::: Passage shown :::

Silver seems to have found a bottom.

Some positive signs.

The dollar could hold the key.

$17.30 would be a first step.

As a young junior trader, my first boss taught me that silver is the ultimate "trading sardine," as he called the metal that is gold's little brother. Silver is a volatile metal that attracts speculative interest on both the long and short side.

During my trading career, silver has provided me with more than one opportunity to score big. My first foray into the silver market was in 1987 when the metal ran from $5.50 to $11 per ounce over a few months and then fell from $11 to $7 in a matter of ten minutes. From 1995-1998 the price of the precious metal rose from under $5 per ounce to $7.40. Then, in 2004 silver broke out to the upside and by 2011 it peaked at an incredible $49.82 per ounce only a touch below the all-time nominal highs for the metal in 1980.

Since 2011 the price of silver has plunged reaching a low of $13.635 in late 2015. In 2016, the " trading sardine" was only able to make it to a high just above the $21 per ounce level and since then it has had a rough time. As you can see, this is a metal that has a habit of doubling and halving in value over time and that is why so many speculators love to play in the wild silver futures market.

Lower highs since July

Silver had a great six months during the first half of 2106. After hitting lows at $13.635 in December 2015, the precious metal rallied to highs of $21.095 in early July, an increase of 54.7% in six months. However, since then it has been all downhill.

::: Records :::

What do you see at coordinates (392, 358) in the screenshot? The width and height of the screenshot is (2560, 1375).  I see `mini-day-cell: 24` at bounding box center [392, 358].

:::
::: Records :::

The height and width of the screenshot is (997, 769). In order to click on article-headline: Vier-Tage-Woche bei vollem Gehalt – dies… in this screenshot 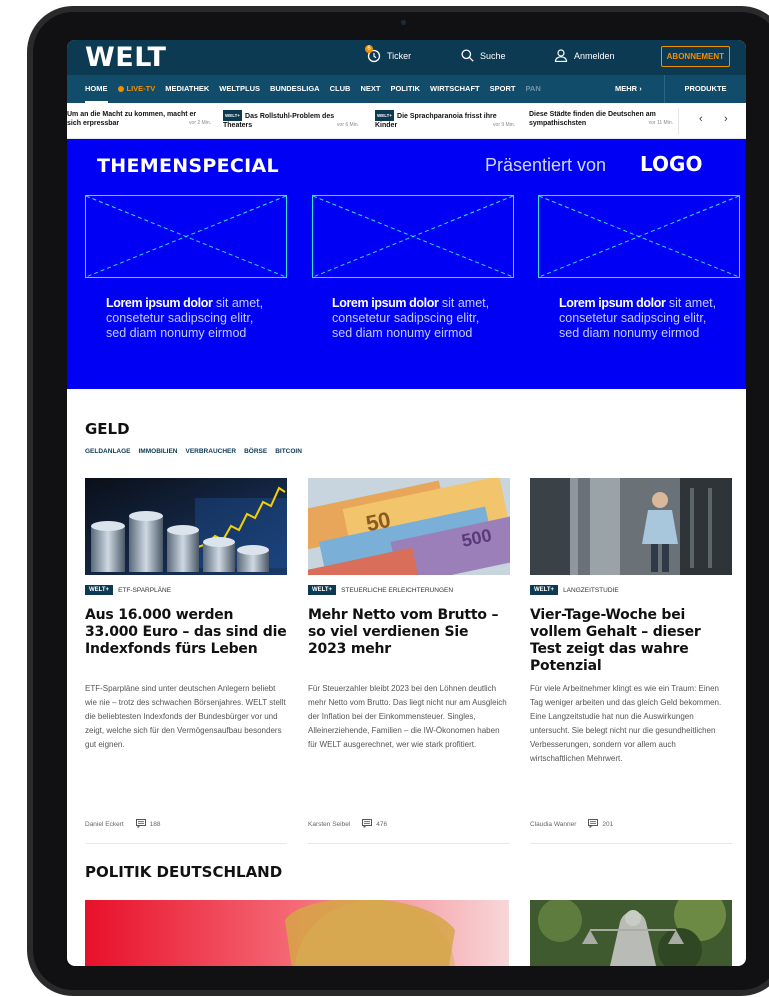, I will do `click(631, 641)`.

:::

- _Problems and tasks_:
a) Answer these questions from the passage on silver prices:
(i) To what price did silver run in 1987?
(ii) At what price per ounce did silver peak in 2011?
(iii) By what percentage did silver rise from its December 2015 low to its early July high?
b) Summarize the passage on silver prices in two sentences.
c) Carry the passage on silver prices forward from its final sentence.
The records stand apart from the text and are unrelated to it.

- _Task-by-task outputs_:
a)
(i) $11 per ounce
(ii) $49.82 per ounce
(iii) 54.7%

b) Silver is a volatile metal that draws speculators on both the long and short side, and it has a habit of doubling and halving in value, as when it peaked at $49.82 per ounce in 2011 and then plunged to $13.635 in late 2015. After a 54.7% rally to $21.095 in early July, it has been all downhill.

c)
Source: CQG

Since the beginning of July, silver has been steadily making lower highs and lower lows hitting lows at the end of December at $15.675. While those lows are still over $2 higher than the December 2015 lows, the trend in silver has clearly been lower. However, over recent weeks there are signs that the speculative metal has found at least a temporary bottom.

Silver seems to have found a bottom

The fall from $21.095 to $15.675 or decline of almost 26% came at a time when both interest rates and the dollar headed higher. Higher interest rates increases the cost of carrying a precious metals long positions and a stronger dollar is traditionally bearish for the prices of metals like gold and silver as well as for other commodities.

Source: CQG

The weekly chart of COMEX silver futures shows the decline over recent months. However, the price action in early 2017 could be shaping up to be a mirror of what happened in early 2016. The weekly chart shows that it is possible that silver found a bottom in December but the jury is still out as we are only a few short weeks past those lows which remain over $1.20 below the current price. Silver was trading on Tuesday, January 10 at the $16.90 per ounce level. It took silver longer to get going last year, but this year the price is already over 90 cents higher over the first week and one day than it was on December 30, 2016. Last year, silver did not manage a 60 cent rally until early February and that is a positive sign.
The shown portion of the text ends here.